Des différences, il y en a aussi sur le plan identitaire et symbolique, malgré une mémoire qui s’est construite de façon semblable.

Hormis la jalousie, la mauvaise foi et le manque de vision, qu’est-ce qui empêcherait un rapprochement entre les milieux Franco-Ontariens et Québécois?  On ne peut répondre à cette question, qui elle est mal formulée. Il faut le faire autrement, quitte à ce que ça soit posé brutalement : est-ce qu’un corps politique (le Québec) qui se reconnaît comme une nation (sanctionné aussi par le gouvernement fédéral de Stephen Harper en 2006) accepterait de porter une attention particulière, mais sincère (ne serait-ce que futilement) à un groupe qui ne se reconnaît pas comme une nation mais préfère s’autodéfinir comme une communauté?

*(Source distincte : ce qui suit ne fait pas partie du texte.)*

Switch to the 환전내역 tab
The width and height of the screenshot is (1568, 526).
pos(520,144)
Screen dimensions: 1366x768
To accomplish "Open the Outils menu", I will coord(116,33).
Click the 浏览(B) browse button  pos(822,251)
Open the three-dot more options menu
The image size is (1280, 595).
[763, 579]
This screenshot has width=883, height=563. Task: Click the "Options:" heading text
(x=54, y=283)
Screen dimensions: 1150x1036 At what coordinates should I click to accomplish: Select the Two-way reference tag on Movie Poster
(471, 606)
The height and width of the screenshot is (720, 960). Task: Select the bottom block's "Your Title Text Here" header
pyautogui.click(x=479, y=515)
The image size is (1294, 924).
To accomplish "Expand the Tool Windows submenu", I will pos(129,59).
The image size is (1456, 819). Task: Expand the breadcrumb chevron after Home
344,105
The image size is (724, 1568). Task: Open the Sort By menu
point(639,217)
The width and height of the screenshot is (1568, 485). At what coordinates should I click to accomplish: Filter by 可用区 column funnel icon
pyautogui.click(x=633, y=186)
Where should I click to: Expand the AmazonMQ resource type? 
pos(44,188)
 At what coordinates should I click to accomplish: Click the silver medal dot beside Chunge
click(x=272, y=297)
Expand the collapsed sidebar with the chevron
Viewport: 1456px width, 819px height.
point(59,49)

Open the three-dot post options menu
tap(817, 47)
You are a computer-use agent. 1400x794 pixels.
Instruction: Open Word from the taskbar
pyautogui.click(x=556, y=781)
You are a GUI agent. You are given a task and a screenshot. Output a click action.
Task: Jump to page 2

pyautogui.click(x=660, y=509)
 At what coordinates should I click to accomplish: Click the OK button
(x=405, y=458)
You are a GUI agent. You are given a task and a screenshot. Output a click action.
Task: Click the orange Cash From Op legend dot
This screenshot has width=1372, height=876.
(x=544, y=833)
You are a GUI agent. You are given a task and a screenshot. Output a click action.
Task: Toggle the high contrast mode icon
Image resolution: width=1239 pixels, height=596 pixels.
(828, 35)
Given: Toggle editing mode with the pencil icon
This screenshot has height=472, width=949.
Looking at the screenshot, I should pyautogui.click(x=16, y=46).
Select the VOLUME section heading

Parce qu’à part peut-être l’avocat constitutionnaliste Gilles LeVasseur, personne ne parle de la nation de l’Ontario français.

En bref, pour parler d’égal à égal, le Québec et l’Acadie, ça va de soi. Le Québec et l’Ontario français? Une nation et une communauté? Ça reste à voir. Et il ne viendrait pas à l’esprit de suggérer que la communauté franco-ontarienne puisse faire partie intégrante de la nation québécoise, un peu comme l’a fait Mathieu Bock-Côté en février dernier lors de la présentation des excuses de l’Ontario pour le Règlement XVII. Le sociologue amalgamait les Québécois aux Franco-Ontariens (tout en niant paradoxalement à peu près l’existence de ces derniers) pour réclamer des excuses de l’Ontario… pour le Québec! Un formidable effort de gymnastique intellectuelle qui aurait même fait rougir Nadia Comăneci.

Beaucoup d’eau a coulé sous les ponts. Tant sous le pont routier Champlain d’Ottawa que sous celui de Montréal. Mais le pont national moderne franco-ontarien/québécois, lui, reste à être érigé de par sa mémoire similaire, en dépit des différences identitaires et symboliques qui se manifestent aujourd’hui et à condition que la politique partisane soit ici reléguée aux oubliettes.

Diego Elizondo est étudiant à la maîtrise en histoire à l’Université d’Ottawa.